* DIRECTIONS FOR THIS TASK *
Output the data exactly, with every line intact.
# # # # #
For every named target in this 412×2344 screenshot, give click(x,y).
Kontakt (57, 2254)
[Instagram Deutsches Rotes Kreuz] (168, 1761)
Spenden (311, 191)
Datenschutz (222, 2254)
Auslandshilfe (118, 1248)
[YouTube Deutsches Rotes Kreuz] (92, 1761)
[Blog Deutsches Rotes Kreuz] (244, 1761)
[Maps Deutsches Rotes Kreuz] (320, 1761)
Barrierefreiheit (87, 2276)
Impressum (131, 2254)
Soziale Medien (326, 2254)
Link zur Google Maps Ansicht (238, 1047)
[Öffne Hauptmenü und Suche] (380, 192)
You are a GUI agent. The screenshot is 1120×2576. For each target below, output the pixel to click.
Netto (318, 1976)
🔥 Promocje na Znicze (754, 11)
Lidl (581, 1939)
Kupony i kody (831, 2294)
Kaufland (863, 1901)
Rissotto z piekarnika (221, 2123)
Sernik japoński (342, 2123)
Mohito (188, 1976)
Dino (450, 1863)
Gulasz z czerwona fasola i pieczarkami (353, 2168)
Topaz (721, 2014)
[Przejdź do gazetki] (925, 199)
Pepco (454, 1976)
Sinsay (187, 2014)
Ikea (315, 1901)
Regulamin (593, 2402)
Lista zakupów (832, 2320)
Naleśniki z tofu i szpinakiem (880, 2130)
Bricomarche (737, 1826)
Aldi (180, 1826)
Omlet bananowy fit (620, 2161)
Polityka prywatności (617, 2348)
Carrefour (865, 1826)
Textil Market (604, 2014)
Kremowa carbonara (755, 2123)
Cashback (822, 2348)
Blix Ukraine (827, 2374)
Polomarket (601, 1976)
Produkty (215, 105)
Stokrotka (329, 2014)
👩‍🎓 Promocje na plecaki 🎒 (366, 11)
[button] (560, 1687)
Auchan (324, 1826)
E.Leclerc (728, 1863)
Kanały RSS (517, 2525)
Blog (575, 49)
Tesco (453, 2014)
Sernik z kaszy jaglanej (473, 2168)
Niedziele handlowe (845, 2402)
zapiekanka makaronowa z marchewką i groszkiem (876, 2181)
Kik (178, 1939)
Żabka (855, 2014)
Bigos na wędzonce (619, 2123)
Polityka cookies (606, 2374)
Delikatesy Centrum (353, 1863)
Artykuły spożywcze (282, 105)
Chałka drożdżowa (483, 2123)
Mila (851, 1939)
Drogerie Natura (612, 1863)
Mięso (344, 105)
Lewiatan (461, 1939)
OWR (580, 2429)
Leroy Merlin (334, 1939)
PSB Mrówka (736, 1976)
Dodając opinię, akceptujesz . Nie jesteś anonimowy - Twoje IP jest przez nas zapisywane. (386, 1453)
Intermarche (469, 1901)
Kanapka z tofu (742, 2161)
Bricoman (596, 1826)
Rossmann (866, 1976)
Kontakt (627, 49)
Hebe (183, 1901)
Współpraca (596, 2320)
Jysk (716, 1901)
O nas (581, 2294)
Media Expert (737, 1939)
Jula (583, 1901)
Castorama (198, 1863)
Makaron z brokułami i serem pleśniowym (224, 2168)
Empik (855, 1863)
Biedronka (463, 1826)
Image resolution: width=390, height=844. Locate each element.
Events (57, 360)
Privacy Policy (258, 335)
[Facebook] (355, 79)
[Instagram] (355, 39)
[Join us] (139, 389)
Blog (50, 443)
# # # # #
* RESULT OF THIS EXERCISE *
For every named target in this 412×2344 screenshot, give click(x,y).
Kontakt (57, 2254)
[Instagram Deutsches Rotes Kreuz] (168, 1761)
Spenden (311, 191)
Datenschutz (222, 2254)
Auslandshilfe (118, 1248)
[YouTube Deutsches Rotes Kreuz] (92, 1761)
[Blog Deutsches Rotes Kreuz] (244, 1761)
[Maps Deutsches Rotes Kreuz] (320, 1761)
Barrierefreiheit (87, 2276)
Impressum (131, 2254)
Soziale Medien (326, 2254)
Link zur Google Maps Ansicht (238, 1047)
[Öffne Hauptmenü und Suche] (380, 192)
You are a GUI agent. The screenshot is 1120×2576. For each target below, output the pixel to click.
Netto (318, 1976)
🔥 Promocje na Znicze (754, 11)
Lidl (581, 1939)
Kupony i kody (831, 2294)
Kaufland (863, 1901)
Rissotto z piekarnika (221, 2123)
Sernik japoński (342, 2123)
Mohito (188, 1976)
Dino (450, 1863)
Gulasz z czerwona fasola i pieczarkami (353, 2168)
Topaz (721, 2014)
[Przejdź do gazetki] (925, 199)
Pepco (454, 1976)
Sinsay (187, 2014)
Ikea (315, 1901)
Regulamin (593, 2402)
Lista zakupów (832, 2320)
Naleśniki z tofu i szpinakiem (880, 2130)
Bricomarche (737, 1826)
Aldi (180, 1826)
Omlet bananowy fit (620, 2161)
Polityka prywatności (617, 2348)
Carrefour (865, 1826)
Textil Market (604, 2014)
Kremowa carbonara (755, 2123)
Cashback (822, 2348)
Blix Ukraine (827, 2374)
Polomarket (601, 1976)
Produkty (215, 105)
Stokrotka (329, 2014)
👩‍🎓 Promocje na plecaki 🎒 (366, 11)
[button] (560, 1687)
Auchan (324, 1826)
E.Leclerc (728, 1863)
Kanały RSS (517, 2525)
Blog (575, 49)
Tesco (453, 2014)
Sernik z kaszy jaglanej (473, 2168)
Niedziele handlowe (845, 2402)
zapiekanka makaronowa z marchewką i groszkiem (876, 2181)
Kik (178, 1939)
Żabka (855, 2014)
Bigos na wędzonce (619, 2123)
Polityka cookies (606, 2374)
Delikatesy Centrum (353, 1863)
Artykuły spożywcze (282, 105)
Chałka drożdżowa (483, 2123)
Mila (851, 1939)
Drogerie Natura (612, 1863)
Mięso (344, 105)
Lewiatan (461, 1939)
OWR (580, 2429)
Leroy Merlin (334, 1939)
PSB Mrówka (736, 1976)
Dodając opinię, akceptujesz . Nie jesteś anonimowy - Twoje IP jest przez nas zapisywane. (386, 1453)
Intermarche (469, 1901)
Kanapka z tofu (742, 2161)
Bricoman (596, 1826)
Rossmann (866, 1976)
Kontakt (627, 49)
Hebe (183, 1901)
Współpraca (596, 2320)
Jysk (716, 1901)
O nas (581, 2294)
Media Expert (737, 1939)
Jula (583, 1901)
Castorama (198, 1863)
Makaron z brokułami i serem pleśniowym (224, 2168)
Empik (855, 1863)
Biedronka (463, 1826)
Image resolution: width=390, height=844. Locate each element.
Events (57, 360)
Privacy Policy (258, 335)
[Facebook] (355, 79)
[Instagram] (355, 39)
[Join us] (139, 389)
Blog (50, 443)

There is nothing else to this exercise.